It is true that your ears do not perceive the higher frequencies in the same way (through pitch detection). However, if you put on a headset and apply only frequencies above 16kHz, you will distinctly notice a change in the pressure in your headset's ear cups.
Good point about the savings. I was using uncompressed format as the reference, but it is indeed unlikely that YouTube serves out lossless audio.
I also should have used the word "delivery" instead of data storage. Those are two separate problems: where the original asset is stored (and how, if they don't store raw originals), and also how the asset is delivered over the web.
> However, if you put on a headset and apply only frequencies above 16kHz, you will distinctly notice a change in the pressure in your headset's ear cups.
If you put something above 16 kHz at full scale and/or if you play it extremely loud then maybe. With typical music content at typical volumes, I doubt it.
> When I use an FFT to view the spectrogram on YouTube music videos, it is very obvious that YouTube applies a lowpass filter at 16kHz on all videos (true since 2023 at least).
Maybe with a browser that doesn't support Opus and gets AAC instead (Safari?). With Firefox or Chromium on Linux I get up to 20 kHz, which by design is the upper limit in Opus codec.
A good way of hearing the gras grow is a null test.
Take unprocessed audio and process it. Then take both the processed and unprocessed audio and add them to your audio software (e.g. Audacity). Now flip the polarity of one of the audio signals.
This allows you to listen to the difference between the two signals and if there is nothing there, guess what, they are the same or the differences are so small that theg are inaudible.
This is a great way to anger people with expensive hifi gold cables, because what is true in the digital also works in the analog.
You only need to make sure both ajdio signals are at the same level (by minimizing the level of the difference).
This kind of analysis is interesting but must be considered rapidly outdated since we won't know what's changing behind the scenes at YouTube. Have they ever revealed whether their VCU handles the audio?
Video takes up almost all of the bitrate/CPU time/ASIC budget, audio is a rounding error.
Server CPUs can encode audio at hundreds of times faster than realtime so there’s no need for hardware acceleration. Back in the iPod era DSPs were used to decode MP3/AAC but now only the most CPU or battery constrained devices like AirPods need hardware acceleration.
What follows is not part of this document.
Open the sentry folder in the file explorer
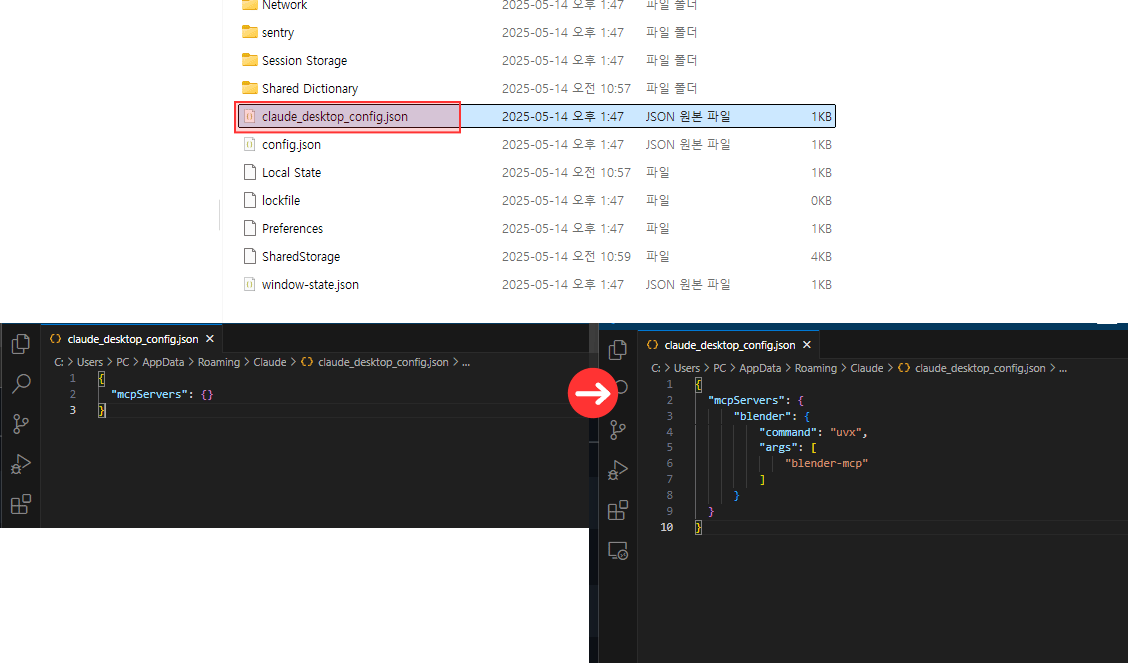The image size is (1128, 663). coord(277,32)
Do you have information on this or are you just supposing? The VCU accelerator is supposedly 100x faster than software for VP9 and they have up to 20 accelerators per host. At those ratios it's not clear that a machine would be able to keep up with the audio processing, or that it would be easy to manage the division of labor between accelerators and host CPUs. Also there definitely are broadcast transcoders on the market that do the audio in hardware.
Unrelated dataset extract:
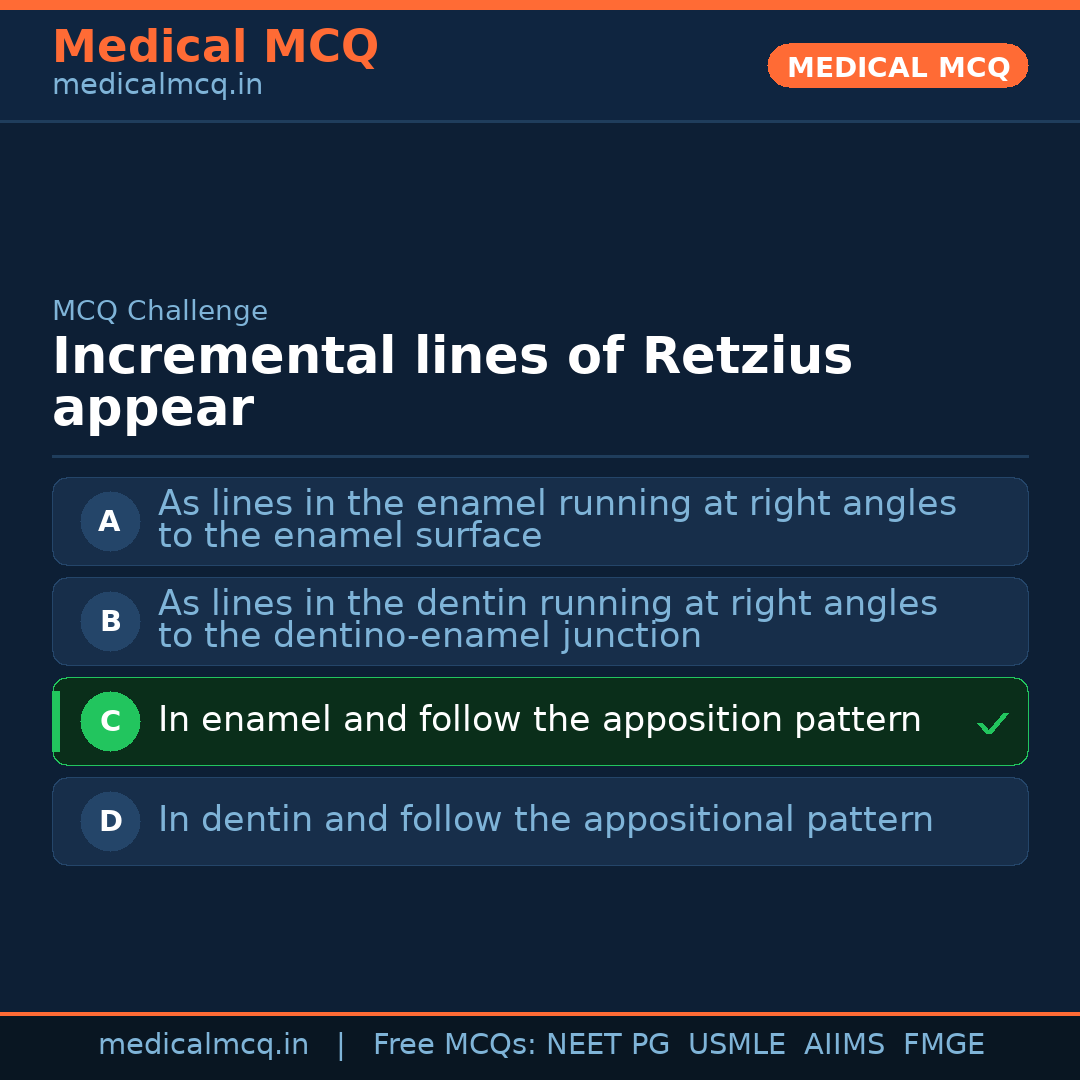Choose answer 'As lines in the dentin running at right angles'
Viewport: 1080px width, 1080px height.
[x=547, y=620]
Modern CPUs seem to be able encode opus at around 266x speed. In other words they can encode 266 seconds of audio in 1 second. The tests results also don't scale with core count, so the program itself is probably single threaded and therefore you could encode even faster if you have concurrent streams. It's highly unlikely that even with VCUs, a server can encode video streams at several thousand times faster than playback speed.
Sure. I think it's hard to control for every relevant factor though. We won't really know what stream they choose to serve under given circumstances to various clients, for example.
Short answer is 'bugs', possibly even in the reviewer's own software. Opus (and I would fully expect AAC-LC) preserves time alignment. Something unknown, somewhere unknown, in an unknown part of the unknown software chain caused an unknown shift, and it's not necessarily by an integer number of samples. You can't use this 'enh, whatever, good enough' approach and expect to do meaningful null analysis, even if you're using it inappropriately.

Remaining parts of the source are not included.